Socioeconomics seem to be a driving factor. The top-ranked healthy counties are also among the most affluent, with Marin ranking No.1 and Santa Clara, in the heart of the Silicon Valley, ranking No.2. (Colusa is an anomaly, with a high unemployment rate—20.4 percent—but also a large number of affluent farmers, Fine pointed out.)

Butte County has an unemployment rate of 13.9 percent—a full point and a half higher than the state average—and 25 percent of its children living in poverty. Perhaps reflecting this demographic, 55 percent of the county’s restaurants are fast-food establishments, 6 percent more than the state average and nearly double the national average.

Phyllis Murdock, Butte County’s director of public health, finds a strong correlation between poverty and poor health.

“Anytime you have fewer people working, where they may have less insurance than they had when they were working, their ability to access medical care before things become urgent is impacted,” she told Action News. “You might not necessarily have such an easy time finding employment in a more rural county. That means there’s less disposable income and sometimes you buy foods that are less expensive rather than foods that are maybe slightly more expensive but are healthier and better for you.”

That may be why, despite the plethora of local farms, Butte County comes up short in the study’s “limited access to healthy foods” category at nearly triple the state average.

Fine also zeroed in on the smoking rates. (That’s understandable for an internal-medicine doctor who specializes in pulmonology—conditions of the respiratory system.) He has seen progress through smoking-cessation programs but says getting people to quit nowadays is “harder, because the low-hanging fruit has been plucked.” Indoor smoking bans have helped, but he worries about measures that would add onto current cigarette taxes, for fear of adverse consequences such as smuggling.

Still, action needs to be taken. Fine stresses the importance of education, particularly for stroke and heart patients. He also has a novel suggestion: “Stores that sell cigarettes shouldn’t be able to sell prescription drugs. That would raise cries from storeowners, but it would be more successful than taxes. It would make [tobacco] less accessible.”

In other words, a pharmacy selling medicines to help cure people’s ailment shouldn’t also profit from such a deadly product as cigarettes. Likewise, more graphic warnings on tobacco packaging would make an impact, he said—“anything that makes you think twice is good.”

Air quality is another drawback in Butte County, as in much of the Northern Sacramento Valley. Recently, the American Lung Association gave Butte County an F on its State of the Air Report Card, based upon California Air Resources Board monitoring stations in Chico, Gridley and Paradise.

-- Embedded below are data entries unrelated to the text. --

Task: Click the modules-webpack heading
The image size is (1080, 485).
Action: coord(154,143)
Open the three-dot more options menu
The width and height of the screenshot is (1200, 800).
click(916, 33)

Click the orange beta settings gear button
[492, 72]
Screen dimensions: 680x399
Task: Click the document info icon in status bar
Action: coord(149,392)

Fine suggested programs aimed at wood-fire burning would help with wintertime exposure to large particulates in smoke. “That we have control over,” he said. “It’s an issue we could address.”

Meanwhile, emphasizing exercise would also go a long way toward improving the county’s health grade.

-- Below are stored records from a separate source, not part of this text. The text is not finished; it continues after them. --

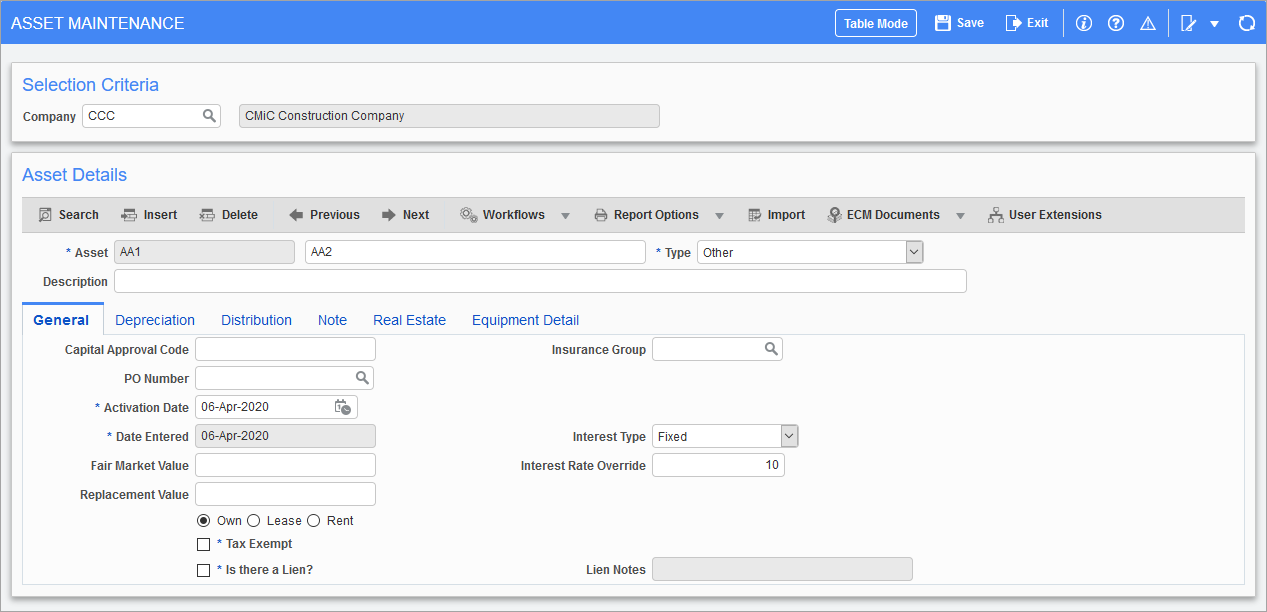Image resolution: width=1267 pixels, height=612 pixels.
Task: Import asset data
Action: point(776,214)
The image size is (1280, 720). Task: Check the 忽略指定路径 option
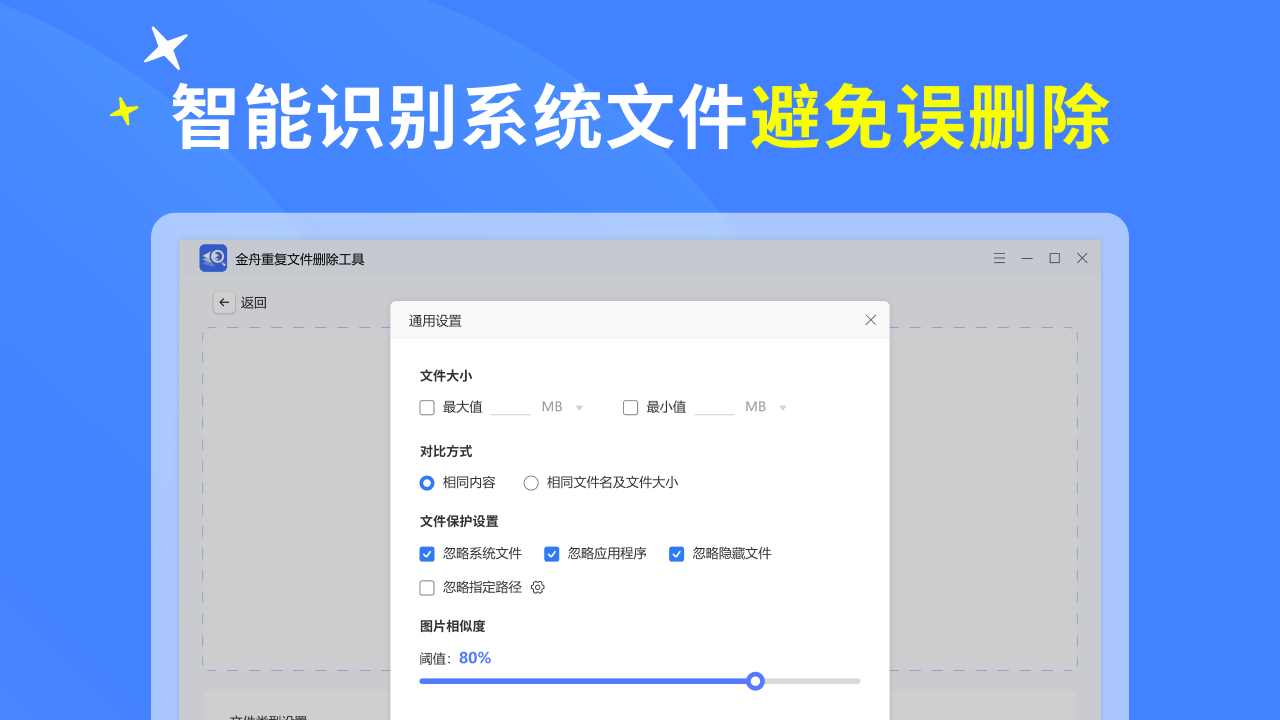point(427,587)
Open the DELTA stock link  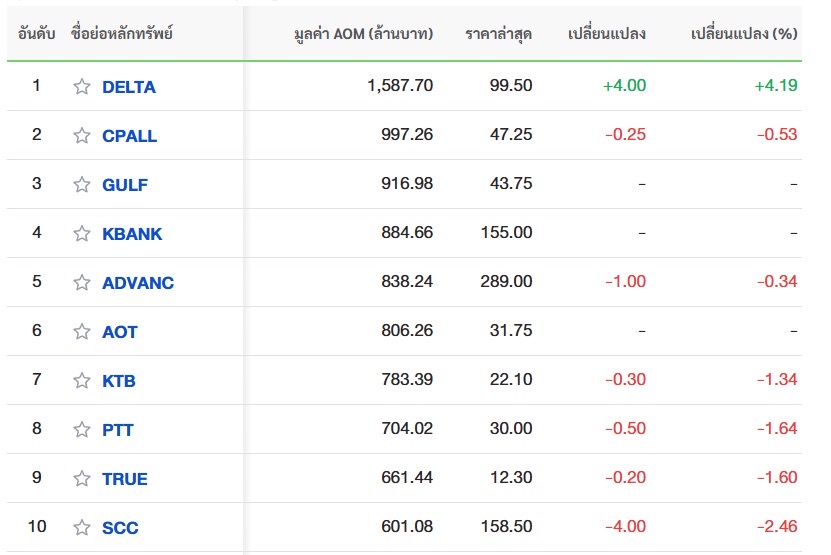(129, 87)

“Our education system has failed physical education; we have cutbacks and we cut physical education,” Fine said. “I think that’s nuts!

“As a society, there’s a lot we can do. We’re still in a system where health care is not health maintenance and living a healthy life—it’s separate. … [As health-care providers] we’ve addressed these things within our ability, but as a society, we haven’t done so much.”